My preparations for being fit enough to run the Manchester Race For Life in July are under way. Well, to the point that I am now pounding away on Week 4 of the Couch to 5K program and my lovely, pink Adidas Boost trainers are keeping me going!
It seems like such a long, steep journey, not helped by the fact I am totally confused by what the treadmill is telling me and everything I thought it was telling me, it actually isn’t. Total confusion, which, when you are very red in the face and have jelly like legs is not particularly fun!
I have been stocking up this week on running gear for when I venture outside… still too cold at the moment and I am still not brave enough to show off my lumps in bumps in lycra to the world… there are some things that my neighbours just do not wish to see!
Primark has totally surprised me with their fitness range in store – I was able to pick up a new running/gym top for £5 and some capri running pants for £9 this morning – absolute bargain!
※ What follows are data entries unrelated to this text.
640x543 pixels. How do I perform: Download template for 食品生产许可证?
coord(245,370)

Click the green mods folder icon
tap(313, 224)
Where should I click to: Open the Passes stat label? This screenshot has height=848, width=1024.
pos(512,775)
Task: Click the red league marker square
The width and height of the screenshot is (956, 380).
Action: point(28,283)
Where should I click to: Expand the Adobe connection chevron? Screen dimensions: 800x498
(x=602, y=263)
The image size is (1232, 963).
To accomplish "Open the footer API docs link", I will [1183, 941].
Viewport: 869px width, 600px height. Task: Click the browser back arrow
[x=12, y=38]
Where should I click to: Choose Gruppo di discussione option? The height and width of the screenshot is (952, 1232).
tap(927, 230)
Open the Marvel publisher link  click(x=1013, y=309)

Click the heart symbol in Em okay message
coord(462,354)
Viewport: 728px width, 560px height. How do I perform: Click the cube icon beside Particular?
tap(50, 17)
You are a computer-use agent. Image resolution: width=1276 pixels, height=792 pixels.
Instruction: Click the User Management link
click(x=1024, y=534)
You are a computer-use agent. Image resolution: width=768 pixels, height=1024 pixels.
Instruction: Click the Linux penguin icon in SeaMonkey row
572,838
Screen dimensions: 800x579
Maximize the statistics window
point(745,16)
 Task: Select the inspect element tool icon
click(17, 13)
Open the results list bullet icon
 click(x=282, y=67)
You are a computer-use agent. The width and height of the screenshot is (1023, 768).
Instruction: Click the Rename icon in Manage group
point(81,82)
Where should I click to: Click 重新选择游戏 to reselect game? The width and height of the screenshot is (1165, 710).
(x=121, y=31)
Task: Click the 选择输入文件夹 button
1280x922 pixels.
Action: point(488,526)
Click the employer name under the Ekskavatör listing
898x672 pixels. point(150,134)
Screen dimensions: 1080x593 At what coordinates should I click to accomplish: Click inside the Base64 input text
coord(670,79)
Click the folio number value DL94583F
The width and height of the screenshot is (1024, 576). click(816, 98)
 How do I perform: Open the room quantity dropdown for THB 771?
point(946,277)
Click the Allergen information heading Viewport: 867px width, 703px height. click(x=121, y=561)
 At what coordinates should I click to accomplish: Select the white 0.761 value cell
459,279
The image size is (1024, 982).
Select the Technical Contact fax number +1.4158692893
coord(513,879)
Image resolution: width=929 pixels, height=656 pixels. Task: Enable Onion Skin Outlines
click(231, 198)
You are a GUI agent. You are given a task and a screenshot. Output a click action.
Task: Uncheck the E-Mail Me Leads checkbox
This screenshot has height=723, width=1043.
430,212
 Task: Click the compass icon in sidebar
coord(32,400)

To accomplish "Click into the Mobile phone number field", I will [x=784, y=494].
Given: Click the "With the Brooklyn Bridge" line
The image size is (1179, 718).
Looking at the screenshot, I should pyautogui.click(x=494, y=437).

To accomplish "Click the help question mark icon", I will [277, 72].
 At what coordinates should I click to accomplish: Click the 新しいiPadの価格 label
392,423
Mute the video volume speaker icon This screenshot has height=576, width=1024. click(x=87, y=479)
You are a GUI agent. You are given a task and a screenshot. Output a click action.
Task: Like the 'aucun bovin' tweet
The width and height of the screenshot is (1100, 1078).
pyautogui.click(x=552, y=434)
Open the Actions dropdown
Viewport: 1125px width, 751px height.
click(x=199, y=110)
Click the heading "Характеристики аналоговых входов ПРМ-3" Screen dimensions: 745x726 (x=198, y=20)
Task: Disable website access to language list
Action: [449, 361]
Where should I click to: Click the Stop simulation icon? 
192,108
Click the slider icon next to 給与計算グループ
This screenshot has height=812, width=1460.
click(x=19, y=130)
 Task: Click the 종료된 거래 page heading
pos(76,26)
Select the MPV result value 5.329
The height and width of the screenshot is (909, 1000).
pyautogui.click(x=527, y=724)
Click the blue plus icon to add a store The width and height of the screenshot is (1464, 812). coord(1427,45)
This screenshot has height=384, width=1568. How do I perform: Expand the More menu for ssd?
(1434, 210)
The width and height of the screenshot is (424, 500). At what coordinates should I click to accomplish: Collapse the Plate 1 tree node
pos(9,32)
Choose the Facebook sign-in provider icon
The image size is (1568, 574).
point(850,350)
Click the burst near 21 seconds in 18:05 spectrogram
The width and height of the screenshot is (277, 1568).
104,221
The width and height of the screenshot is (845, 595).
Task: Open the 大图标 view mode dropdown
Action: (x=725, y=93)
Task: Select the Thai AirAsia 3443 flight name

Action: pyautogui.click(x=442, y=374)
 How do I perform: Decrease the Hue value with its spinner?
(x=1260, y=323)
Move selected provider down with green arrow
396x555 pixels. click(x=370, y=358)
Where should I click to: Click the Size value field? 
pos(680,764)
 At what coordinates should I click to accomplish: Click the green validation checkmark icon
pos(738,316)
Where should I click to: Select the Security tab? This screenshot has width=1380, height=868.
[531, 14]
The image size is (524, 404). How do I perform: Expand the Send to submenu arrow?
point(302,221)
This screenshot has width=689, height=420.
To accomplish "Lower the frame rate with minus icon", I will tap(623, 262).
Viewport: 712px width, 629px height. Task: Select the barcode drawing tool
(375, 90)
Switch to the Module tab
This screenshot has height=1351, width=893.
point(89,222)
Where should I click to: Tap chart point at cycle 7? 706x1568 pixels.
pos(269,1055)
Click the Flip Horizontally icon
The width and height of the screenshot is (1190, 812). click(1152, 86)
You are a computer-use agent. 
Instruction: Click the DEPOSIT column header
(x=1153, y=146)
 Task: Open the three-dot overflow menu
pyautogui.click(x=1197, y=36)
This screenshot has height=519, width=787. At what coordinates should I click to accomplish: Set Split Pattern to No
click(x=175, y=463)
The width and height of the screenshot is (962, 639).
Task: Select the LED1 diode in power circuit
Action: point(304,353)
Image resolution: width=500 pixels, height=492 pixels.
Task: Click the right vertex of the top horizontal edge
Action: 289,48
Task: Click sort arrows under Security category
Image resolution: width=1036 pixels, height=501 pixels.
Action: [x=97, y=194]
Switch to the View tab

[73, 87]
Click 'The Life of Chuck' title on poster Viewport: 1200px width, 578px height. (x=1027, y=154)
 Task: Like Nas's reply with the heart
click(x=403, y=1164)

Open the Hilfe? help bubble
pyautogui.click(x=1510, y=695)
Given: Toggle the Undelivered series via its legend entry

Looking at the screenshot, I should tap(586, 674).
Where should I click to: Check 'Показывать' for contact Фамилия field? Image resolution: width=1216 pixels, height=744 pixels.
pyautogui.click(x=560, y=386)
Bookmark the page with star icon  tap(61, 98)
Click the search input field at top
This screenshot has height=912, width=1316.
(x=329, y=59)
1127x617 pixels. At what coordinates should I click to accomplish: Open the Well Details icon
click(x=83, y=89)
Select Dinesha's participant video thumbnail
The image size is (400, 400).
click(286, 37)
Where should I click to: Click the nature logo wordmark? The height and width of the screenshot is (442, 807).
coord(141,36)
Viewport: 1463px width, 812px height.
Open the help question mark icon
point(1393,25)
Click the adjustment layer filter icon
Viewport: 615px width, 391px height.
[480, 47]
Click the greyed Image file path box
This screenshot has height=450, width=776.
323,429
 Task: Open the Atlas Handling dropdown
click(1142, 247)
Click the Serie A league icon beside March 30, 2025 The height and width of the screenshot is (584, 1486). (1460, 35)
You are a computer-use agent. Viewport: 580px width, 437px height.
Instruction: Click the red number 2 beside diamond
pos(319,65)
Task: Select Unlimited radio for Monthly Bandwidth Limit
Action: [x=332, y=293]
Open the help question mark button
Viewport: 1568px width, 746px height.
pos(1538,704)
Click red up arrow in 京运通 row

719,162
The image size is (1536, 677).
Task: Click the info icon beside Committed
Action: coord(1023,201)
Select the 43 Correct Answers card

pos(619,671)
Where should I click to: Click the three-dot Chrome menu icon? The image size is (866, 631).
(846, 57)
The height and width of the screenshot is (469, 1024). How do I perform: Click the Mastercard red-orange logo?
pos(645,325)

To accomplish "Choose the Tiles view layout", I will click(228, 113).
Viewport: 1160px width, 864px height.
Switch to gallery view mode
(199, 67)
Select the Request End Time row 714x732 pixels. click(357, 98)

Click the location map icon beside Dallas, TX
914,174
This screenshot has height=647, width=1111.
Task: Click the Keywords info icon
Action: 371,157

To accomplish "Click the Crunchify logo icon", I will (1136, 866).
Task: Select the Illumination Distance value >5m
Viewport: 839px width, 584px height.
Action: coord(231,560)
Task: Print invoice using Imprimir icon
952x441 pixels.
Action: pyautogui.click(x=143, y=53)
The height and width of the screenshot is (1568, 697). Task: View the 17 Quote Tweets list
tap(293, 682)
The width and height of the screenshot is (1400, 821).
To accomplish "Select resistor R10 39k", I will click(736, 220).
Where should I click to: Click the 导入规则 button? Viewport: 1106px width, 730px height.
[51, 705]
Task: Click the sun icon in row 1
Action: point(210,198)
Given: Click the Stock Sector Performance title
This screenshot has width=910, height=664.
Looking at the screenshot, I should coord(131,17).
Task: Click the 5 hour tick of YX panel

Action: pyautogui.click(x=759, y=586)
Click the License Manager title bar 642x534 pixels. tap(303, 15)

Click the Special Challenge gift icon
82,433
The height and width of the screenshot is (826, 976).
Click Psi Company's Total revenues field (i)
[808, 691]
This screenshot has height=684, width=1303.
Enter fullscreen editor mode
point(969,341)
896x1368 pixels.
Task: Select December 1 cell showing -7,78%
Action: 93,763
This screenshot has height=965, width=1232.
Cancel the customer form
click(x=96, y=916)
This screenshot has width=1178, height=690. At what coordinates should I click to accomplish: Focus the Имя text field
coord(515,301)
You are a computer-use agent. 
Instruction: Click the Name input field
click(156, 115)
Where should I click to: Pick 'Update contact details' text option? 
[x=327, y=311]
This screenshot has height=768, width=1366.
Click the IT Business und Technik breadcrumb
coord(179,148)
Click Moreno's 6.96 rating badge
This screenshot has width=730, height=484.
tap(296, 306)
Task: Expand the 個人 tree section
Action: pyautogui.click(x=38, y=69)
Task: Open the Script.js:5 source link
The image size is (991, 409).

My purchases have actually motivated me even more and I am already wanting to try them on and put them through their paces!
Talking of paces… I have totally ballsed up… the treadmill at the gym has totally confused me. It mentions both KM and Miles and I have no idea what I am doing. I thought I had been running 3 miles, turns out I haven’t… I’ve only been running 3k… conversion around 1.8 miles. Clambering off the treadmill yesterday at the gym, all I wanted to do was cry… I need to pull another 1.3 miles out of the bag! Please tell me I am not the only one to ever get confused by treadmill data… I usually just throw a towel over everything and run/walk using the app. I need something that can tell me exactly what I am doing… aka that I am on target and I can actually do this.
Why am I doing all this again? Well, I am putting my knees and butt through all of this as Scottish Power wish to sponsor me to run Race For Life… how can I refuse?! I will be running for my Mum, who kick cancer’s butt and for my Gramps who unfortunately succumbed to pancreatic cancer – a true hero who had a cheeky grin on his face right till the end.
The race will mean so much to me than just running 5k and it is the perfect race for me to start with this year, hopefully the first of many, but one hurdle at a time!